Lundin’s lesson for Rockford: You can do it
Jon Lundin was an optimist in a town where optimism isn’t easy.
Lundin, who died Thursday night, was president of the Abilities Center, a
nonprofit education, training and employment provider. That was his formal
title. His informal title was chief innovator and quiet cheerleader.
He was also an author and historian. His book, “Rockford, An Illustrated
History,” was the standard reference on Rockford.
Where bankers and lawyers provide the backbone in some communities, Lundin
believed Rockford’s soul belonged to manufacturers. Their love of tinkering —
finding a solution through trial and error — spoke to his own love of
innovation. He believed people learned by doing, and that the key was
identifying their interests.
He didn’t want headlines. But he was a moving force behind many important ideas
to move Rockford forward, including the EIGERlab, a high-technology
manufacturing research center.
Lundin lived the adage “Surround yourself with interesting people.” He craved
intellectual energy. He didn’t just seek out new ideas; new ideas were his
oxygen. If an idea was worth chasing, he would be the leader of the pack,
chasing it.
He networked before networking became popular.

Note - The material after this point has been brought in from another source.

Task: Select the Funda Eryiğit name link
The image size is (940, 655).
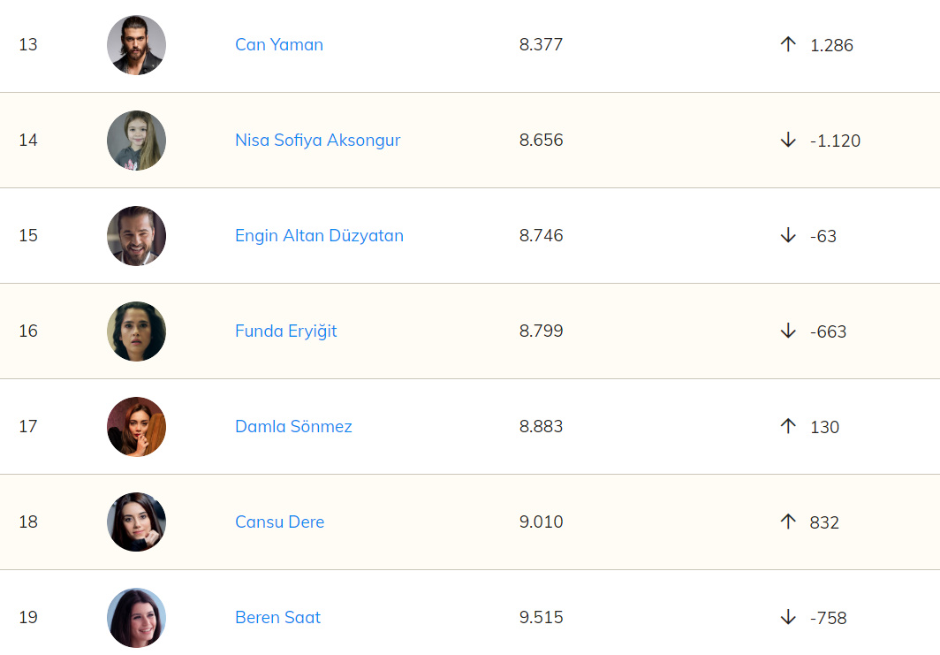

Monica Glenny, president of Datacraft Inc., said she first met Lundin when she
was an accountant right out of college. The Abilities Center was her client.
Over the years, Glenny served with Lundin on various boards. Glenny said he was
always thinking and often sought her advice on what was hot in technology. She
called him a quick-pace person who always asked: What can I do better? What
should I be doing differently?
“At the Abilities Center we try all kinds of things,” he told her. “We keep the
things that work.”
And a lot worked. The Abilities Center won an Excelsior award in 2002. The award
is given annually by the Register Star to an organization that has a positive
impact on life in the Rock River Valley.
Lundin was a historian, but he also was a humanitarian with incredible
compassion for people. Phil Pilcher, who worked for Lundin at the Abilities
Center, said Lundin’s parents drove him to Elgin when he was growing up because
they wanted him to see how poor people live. That was during the glory days of
manufacturing in Rockford, when everyone had a job. His family believed in
giving back.
The lesson stuck with Lundin. He embraced refugees, finding jobs for them at the
Abilities Center building on Kishwaukee Street. They made rag rugs out of scrap
textiles and tended a vegetable garden in back.
He had the same faith in the potential of his employees. Often, people would
pitch a project to Lundin and he would assure them that the Abilities Center
could pull it off.
“He would tell them, ‘Yeah, we can do that,’ ” Pilcher said. “And then he came
back here and asked, ‘Can you do that?’ ”
David Byrnes, president of Midway Village and Museum Center, was right when he
called Lundin Rockford’s “historical consciousness.”
The city has suffered from an inferiority complex. Lundin knew none of that
suffering.
It seemed the more he knew about Rockford and its people, the more enamored he
became.
“He believed in us,” Pilcher said. “We are poorer today.” We sure are.